## Available records
━━━
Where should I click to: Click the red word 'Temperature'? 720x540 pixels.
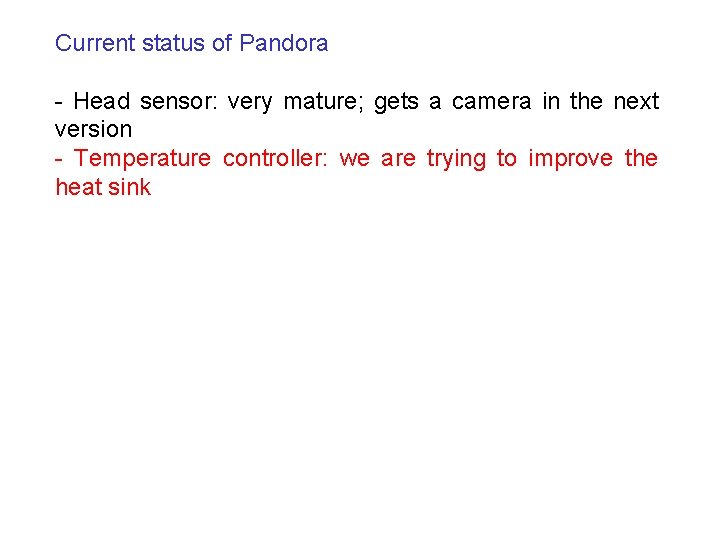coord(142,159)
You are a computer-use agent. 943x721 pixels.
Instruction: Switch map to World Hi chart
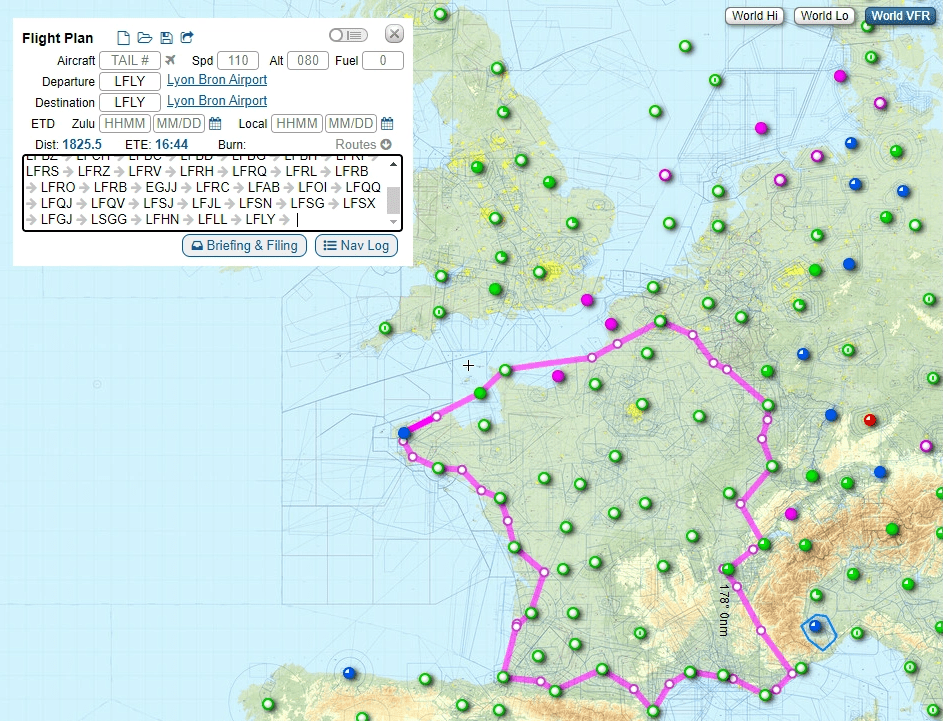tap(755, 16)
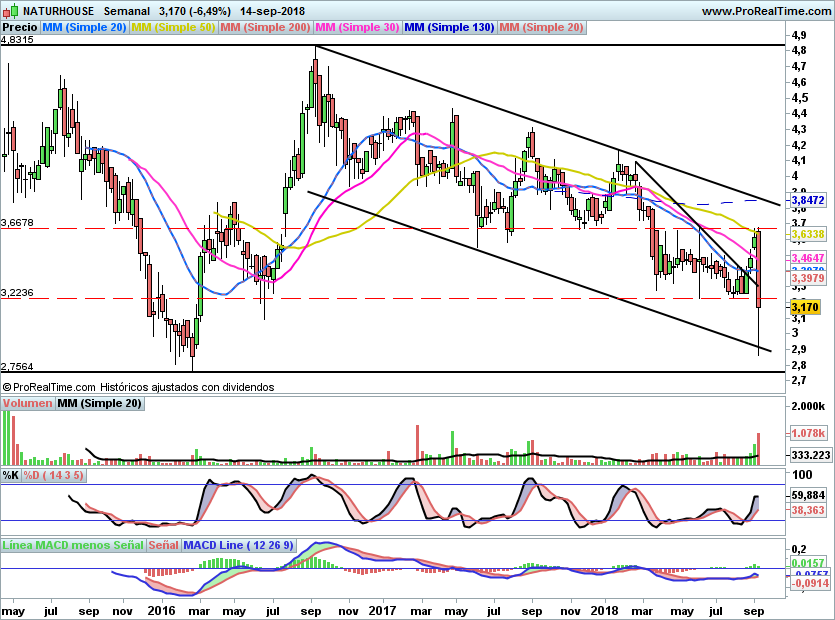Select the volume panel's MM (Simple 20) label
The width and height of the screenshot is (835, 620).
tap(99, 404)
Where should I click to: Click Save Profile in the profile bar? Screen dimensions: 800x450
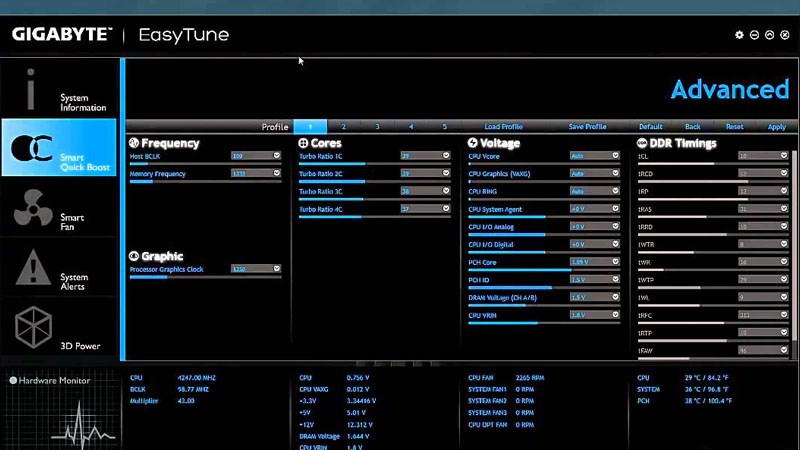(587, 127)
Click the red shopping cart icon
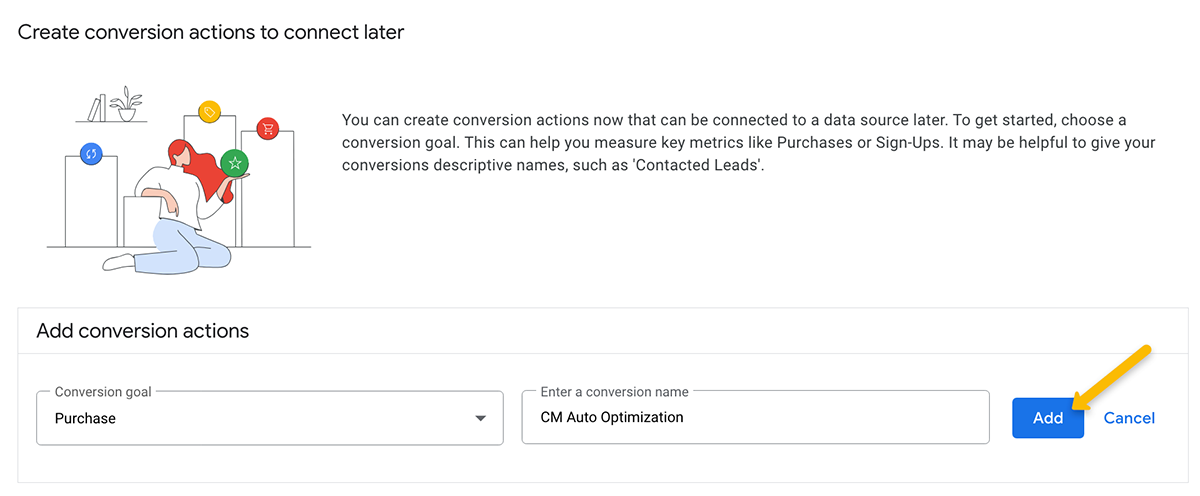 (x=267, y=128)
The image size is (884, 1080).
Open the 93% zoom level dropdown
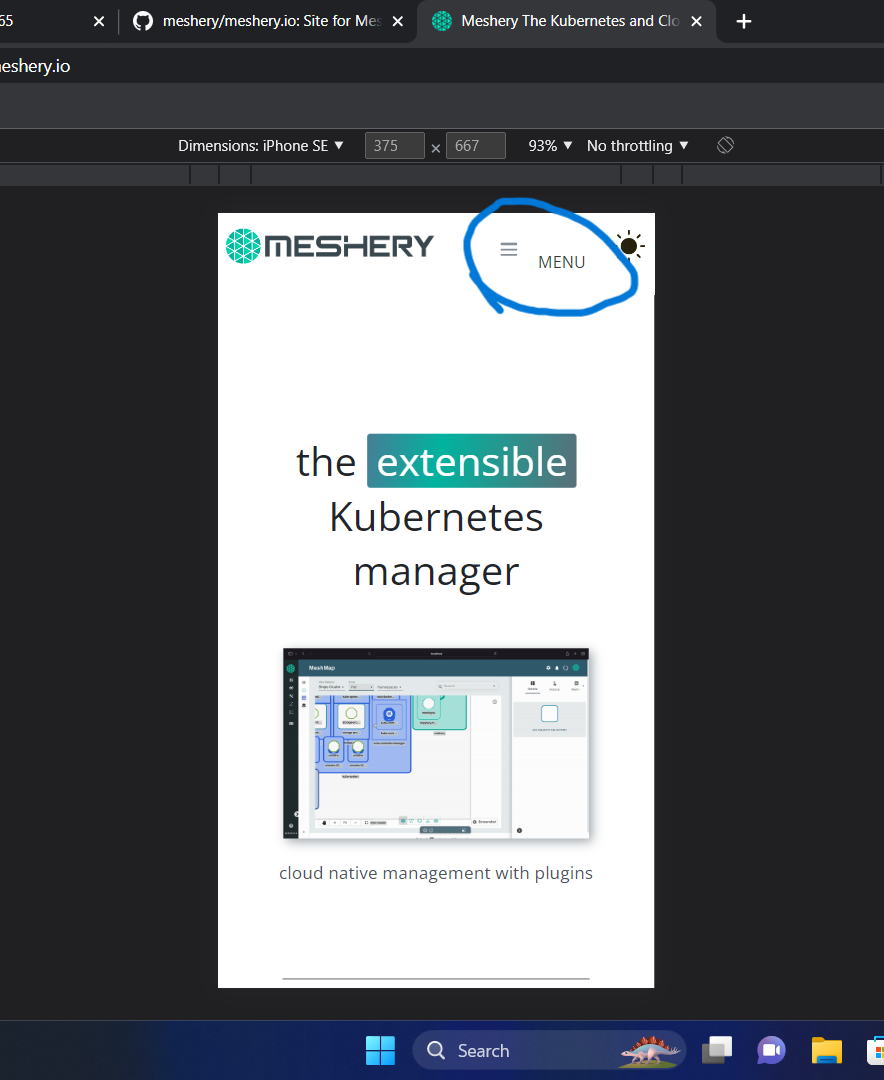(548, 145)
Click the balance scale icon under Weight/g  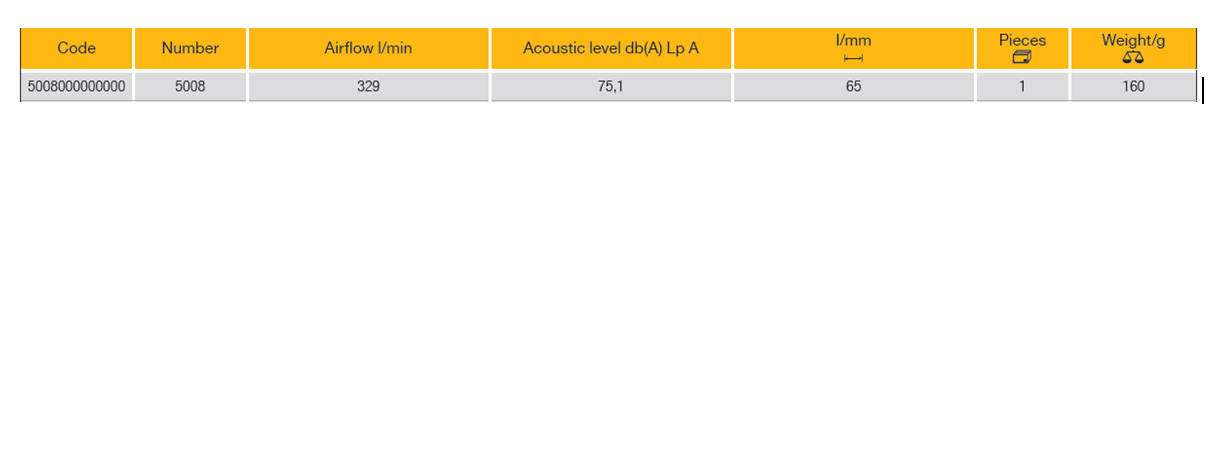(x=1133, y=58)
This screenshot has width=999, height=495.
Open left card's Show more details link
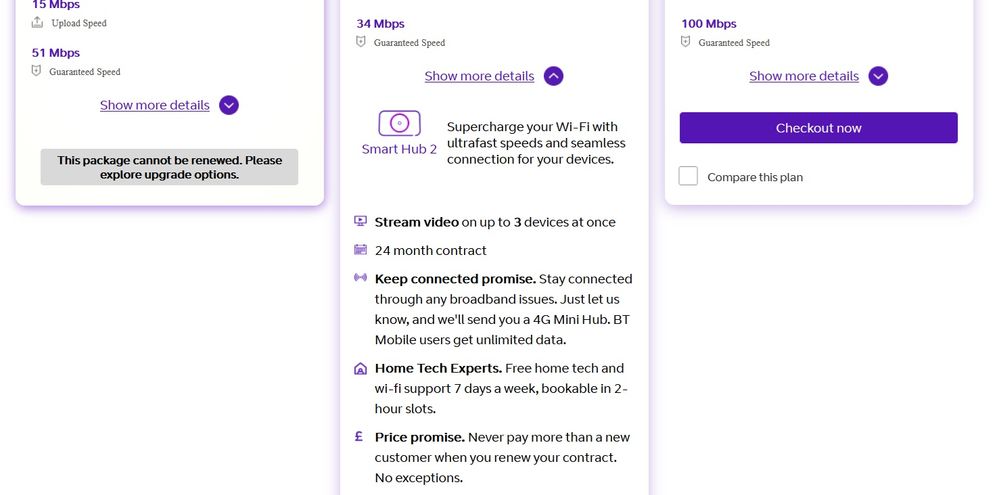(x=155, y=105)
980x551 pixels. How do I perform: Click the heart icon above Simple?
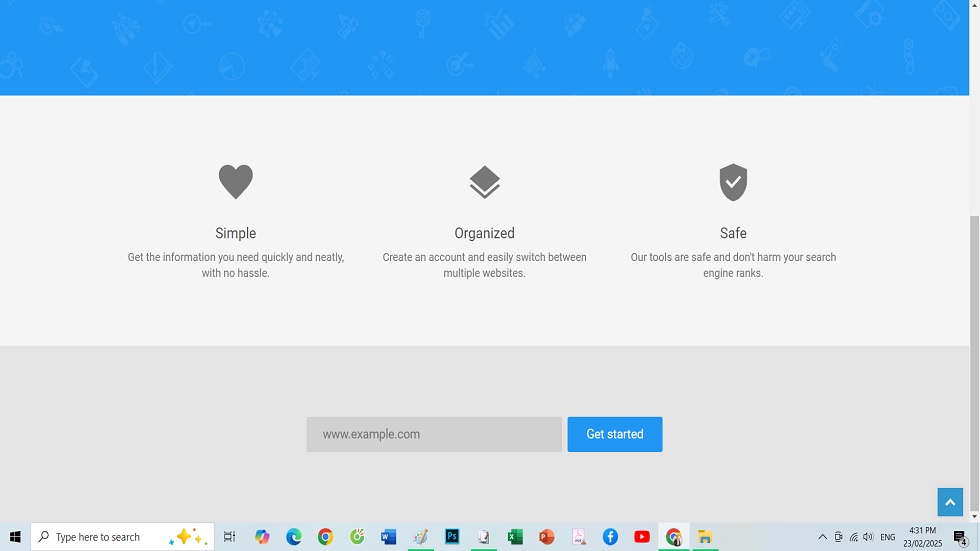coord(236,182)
━━━
## Problem details
Only the lines from the one holding "Open left card's Show more details link" to the last line of the entries above should be printed, exactly as they appear and with no pictures.

## Solved exercise
Open left card's Show more details link
(x=155, y=105)
980x551 pixels. How do I perform: Click the heart icon above Simple?
coord(236,182)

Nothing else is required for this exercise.